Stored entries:
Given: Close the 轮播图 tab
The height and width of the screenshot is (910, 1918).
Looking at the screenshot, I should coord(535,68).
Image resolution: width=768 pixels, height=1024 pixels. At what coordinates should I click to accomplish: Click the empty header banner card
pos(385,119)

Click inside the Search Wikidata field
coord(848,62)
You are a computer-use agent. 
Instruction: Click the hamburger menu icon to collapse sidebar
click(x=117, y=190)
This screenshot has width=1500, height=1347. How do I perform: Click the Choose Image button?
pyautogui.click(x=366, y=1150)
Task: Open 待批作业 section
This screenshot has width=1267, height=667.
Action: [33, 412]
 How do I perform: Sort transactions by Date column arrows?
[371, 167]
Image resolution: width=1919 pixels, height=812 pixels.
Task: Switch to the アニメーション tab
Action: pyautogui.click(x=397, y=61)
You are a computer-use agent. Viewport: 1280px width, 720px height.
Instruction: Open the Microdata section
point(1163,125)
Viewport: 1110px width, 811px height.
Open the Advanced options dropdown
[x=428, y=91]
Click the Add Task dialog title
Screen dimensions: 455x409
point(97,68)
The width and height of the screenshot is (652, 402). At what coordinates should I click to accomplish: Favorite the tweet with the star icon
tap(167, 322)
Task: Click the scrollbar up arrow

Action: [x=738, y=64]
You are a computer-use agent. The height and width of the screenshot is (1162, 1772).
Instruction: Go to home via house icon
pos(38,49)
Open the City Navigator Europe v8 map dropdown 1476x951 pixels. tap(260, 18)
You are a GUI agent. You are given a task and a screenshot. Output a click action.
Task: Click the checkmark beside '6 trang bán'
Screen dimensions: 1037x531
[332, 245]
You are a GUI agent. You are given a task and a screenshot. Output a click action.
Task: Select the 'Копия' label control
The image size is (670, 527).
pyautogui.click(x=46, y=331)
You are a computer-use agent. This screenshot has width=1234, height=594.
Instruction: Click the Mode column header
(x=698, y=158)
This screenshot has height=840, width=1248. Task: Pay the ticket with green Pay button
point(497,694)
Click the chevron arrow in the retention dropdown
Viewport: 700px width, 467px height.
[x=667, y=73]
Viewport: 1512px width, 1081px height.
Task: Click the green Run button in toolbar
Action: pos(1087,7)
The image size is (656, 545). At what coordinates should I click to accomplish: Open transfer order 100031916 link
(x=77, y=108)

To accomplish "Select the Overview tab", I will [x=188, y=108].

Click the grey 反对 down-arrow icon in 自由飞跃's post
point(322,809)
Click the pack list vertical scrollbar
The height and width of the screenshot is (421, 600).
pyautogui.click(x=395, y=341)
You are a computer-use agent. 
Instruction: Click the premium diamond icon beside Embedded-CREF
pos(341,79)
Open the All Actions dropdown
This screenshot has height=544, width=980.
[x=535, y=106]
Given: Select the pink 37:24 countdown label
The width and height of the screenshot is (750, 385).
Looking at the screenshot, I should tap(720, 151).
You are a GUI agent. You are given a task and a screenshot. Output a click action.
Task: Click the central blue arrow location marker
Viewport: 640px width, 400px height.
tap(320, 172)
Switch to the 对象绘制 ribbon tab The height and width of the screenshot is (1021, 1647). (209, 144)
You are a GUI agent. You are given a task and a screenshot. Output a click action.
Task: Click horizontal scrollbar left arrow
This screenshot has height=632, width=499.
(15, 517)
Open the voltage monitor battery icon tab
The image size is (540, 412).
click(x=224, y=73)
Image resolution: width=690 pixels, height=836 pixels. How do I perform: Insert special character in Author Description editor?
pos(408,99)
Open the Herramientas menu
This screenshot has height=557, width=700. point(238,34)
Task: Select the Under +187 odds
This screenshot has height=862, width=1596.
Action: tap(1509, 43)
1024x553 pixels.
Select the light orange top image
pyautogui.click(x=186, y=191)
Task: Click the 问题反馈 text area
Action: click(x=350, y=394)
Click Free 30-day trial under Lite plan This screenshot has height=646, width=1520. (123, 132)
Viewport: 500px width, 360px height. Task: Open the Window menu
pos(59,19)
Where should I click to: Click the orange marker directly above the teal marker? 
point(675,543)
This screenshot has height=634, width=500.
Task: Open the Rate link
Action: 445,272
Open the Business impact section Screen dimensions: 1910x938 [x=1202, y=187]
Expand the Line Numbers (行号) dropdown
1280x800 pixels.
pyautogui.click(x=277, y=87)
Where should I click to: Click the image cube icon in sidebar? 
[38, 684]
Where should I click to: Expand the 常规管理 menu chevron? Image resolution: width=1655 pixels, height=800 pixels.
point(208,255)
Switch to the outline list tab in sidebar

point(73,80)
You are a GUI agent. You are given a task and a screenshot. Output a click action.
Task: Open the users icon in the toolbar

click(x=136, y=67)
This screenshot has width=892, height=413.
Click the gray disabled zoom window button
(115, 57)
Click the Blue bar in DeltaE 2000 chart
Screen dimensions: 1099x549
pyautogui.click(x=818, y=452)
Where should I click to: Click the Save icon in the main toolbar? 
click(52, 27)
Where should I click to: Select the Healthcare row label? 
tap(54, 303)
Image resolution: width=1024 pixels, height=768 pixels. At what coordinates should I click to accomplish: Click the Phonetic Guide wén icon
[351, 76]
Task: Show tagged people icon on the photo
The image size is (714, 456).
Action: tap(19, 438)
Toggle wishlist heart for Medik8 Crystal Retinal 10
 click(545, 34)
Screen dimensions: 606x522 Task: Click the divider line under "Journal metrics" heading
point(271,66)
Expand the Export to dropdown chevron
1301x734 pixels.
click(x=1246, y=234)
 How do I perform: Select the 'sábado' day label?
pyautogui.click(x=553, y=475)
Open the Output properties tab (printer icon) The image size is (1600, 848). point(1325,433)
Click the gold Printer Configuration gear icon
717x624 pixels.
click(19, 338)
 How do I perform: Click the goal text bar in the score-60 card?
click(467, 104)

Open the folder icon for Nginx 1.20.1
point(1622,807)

What to produce →
Would you output every record above exactly as it stands?

Exercise result →
Given: Close the 轮播图 tab
The height and width of the screenshot is (910, 1918).
Looking at the screenshot, I should coord(535,68).
Image resolution: width=768 pixels, height=1024 pixels. At what coordinates should I click to accomplish: Click the empty header banner card
pos(385,119)

Click inside the Search Wikidata field
coord(848,62)
You are a computer-use agent. 
Instruction: Click the hamburger menu icon to collapse sidebar
click(x=117, y=190)
This screenshot has width=1500, height=1347. How do I perform: Click the Choose Image button?
pyautogui.click(x=366, y=1150)
Task: Open 待批作业 section
This screenshot has width=1267, height=667.
Action: [33, 412]
 How do I perform: Sort transactions by Date column arrows?
[371, 167]
Image resolution: width=1919 pixels, height=812 pixels.
Task: Switch to the アニメーション tab
Action: pyautogui.click(x=397, y=61)
You are a computer-use agent. Viewport: 1280px width, 720px height.
Instruction: Open the Microdata section
point(1163,125)
Viewport: 1110px width, 811px height.
Open the Advanced options dropdown
[x=428, y=91]
Click the Add Task dialog title
Screen dimensions: 455x409
point(97,68)
The width and height of the screenshot is (652, 402). At what coordinates should I click to accomplish: Favorite the tweet with the star icon
tap(167, 322)
Task: Click the scrollbar up arrow

Action: [x=738, y=64]
You are a computer-use agent. The height and width of the screenshot is (1162, 1772).
Instruction: Go to home via house icon
pos(38,49)
Open the City Navigator Europe v8 map dropdown 1476x951 pixels. tap(260, 18)
You are a GUI agent. You are given a task and a screenshot. Output a click action.
Task: Click the checkmark beside '6 trang bán'
Screen dimensions: 1037x531
[332, 245]
You are a GUI agent. You are given a task and a screenshot. Output a click action.
Task: Select the 'Копия' label control
The image size is (670, 527).
pyautogui.click(x=46, y=331)
You are a computer-use agent. This screenshot has width=1234, height=594.
Instruction: Click the Mode column header
(x=698, y=158)
This screenshot has height=840, width=1248. Task: Pay the ticket with green Pay button
point(497,694)
Click the chevron arrow in the retention dropdown
Viewport: 700px width, 467px height.
[x=667, y=73]
Viewport: 1512px width, 1081px height.
Task: Click the green Run button in toolbar
Action: pos(1087,7)
The image size is (656, 545). At what coordinates should I click to accomplish: Open transfer order 100031916 link
(x=77, y=108)

To accomplish "Select the Overview tab", I will [x=188, y=108].

Click the grey 反对 down-arrow icon in 自由飞跃's post
point(322,809)
Click the pack list vertical scrollbar
The height and width of the screenshot is (421, 600).
pyautogui.click(x=395, y=341)
You are a computer-use agent. 
Instruction: Click the premium diamond icon beside Embedded-CREF
pos(341,79)
Open the All Actions dropdown
This screenshot has height=544, width=980.
[x=535, y=106]
Given: Select the pink 37:24 countdown label
The width and height of the screenshot is (750, 385).
Looking at the screenshot, I should tap(720, 151).
You are a GUI agent. You are given a task and a screenshot. Output a click action.
Task: Click the central blue arrow location marker
Viewport: 640px width, 400px height.
tap(320, 172)
Switch to the 对象绘制 ribbon tab The height and width of the screenshot is (1021, 1647). (209, 144)
You are a GUI agent. You are given a task and a screenshot. Output a click action.
Task: Click horizontal scrollbar left arrow
This screenshot has height=632, width=499.
(15, 517)
Open the voltage monitor battery icon tab
The image size is (540, 412).
click(x=224, y=73)
Image resolution: width=690 pixels, height=836 pixels. How do I perform: Insert special character in Author Description editor?
pos(408,99)
Open the Herramientas menu
This screenshot has height=557, width=700. point(238,34)
Task: Select the Under +187 odds
This screenshot has height=862, width=1596.
Action: tap(1509, 43)
1024x553 pixels.
Select the light orange top image
pyautogui.click(x=186, y=191)
Task: Click the 问题反馈 text area
Action: click(x=350, y=394)
Click Free 30-day trial under Lite plan This screenshot has height=646, width=1520. (123, 132)
Viewport: 500px width, 360px height. Task: Open the Window menu
pos(59,19)
Where should I click to: Click the orange marker directly above the teal marker? 
point(675,543)
This screenshot has height=634, width=500.
Task: Open the Rate link
Action: 445,272
Open the Business impact section Screen dimensions: 1910x938 [x=1202, y=187]
Expand the Line Numbers (行号) dropdown
1280x800 pixels.
pyautogui.click(x=277, y=87)
Where should I click to: Click the image cube icon in sidebar? 
[38, 684]
Where should I click to: Expand the 常规管理 menu chevron? Image resolution: width=1655 pixels, height=800 pixels.
point(208,255)
Switch to the outline list tab in sidebar

point(73,80)
You are a GUI agent. You are given a task and a screenshot. Output a click action.
Task: Open the users icon in the toolbar

click(x=136, y=67)
This screenshot has width=892, height=413.
Click the gray disabled zoom window button
(115, 57)
Click the Blue bar in DeltaE 2000 chart
Screen dimensions: 1099x549
pyautogui.click(x=818, y=452)
Where should I click to: Click the Save icon in the main toolbar? 
click(52, 27)
Where should I click to: Select the Healthcare row label? 
tap(54, 303)
Image resolution: width=1024 pixels, height=768 pixels. At what coordinates should I click to accomplish: Click the Phonetic Guide wén icon
[351, 76]
Task: Show tagged people icon on the photo
The image size is (714, 456).
Action: tap(19, 438)
Toggle wishlist heart for Medik8 Crystal Retinal 10
 click(545, 34)
Screen dimensions: 606x522 Task: Click the divider line under "Journal metrics" heading
point(271,66)
Expand the Export to dropdown chevron
1301x734 pixels.
click(x=1246, y=234)
 How do I perform: Select the 'sábado' day label?
pyautogui.click(x=553, y=475)
Open the Output properties tab (printer icon) The image size is (1600, 848). point(1325,433)
Click the gold Printer Configuration gear icon
717x624 pixels.
click(19, 338)
 How do I perform: Click the goal text bar in the score-60 card?
click(467, 104)

Open the folder icon for Nginx 1.20.1
point(1622,807)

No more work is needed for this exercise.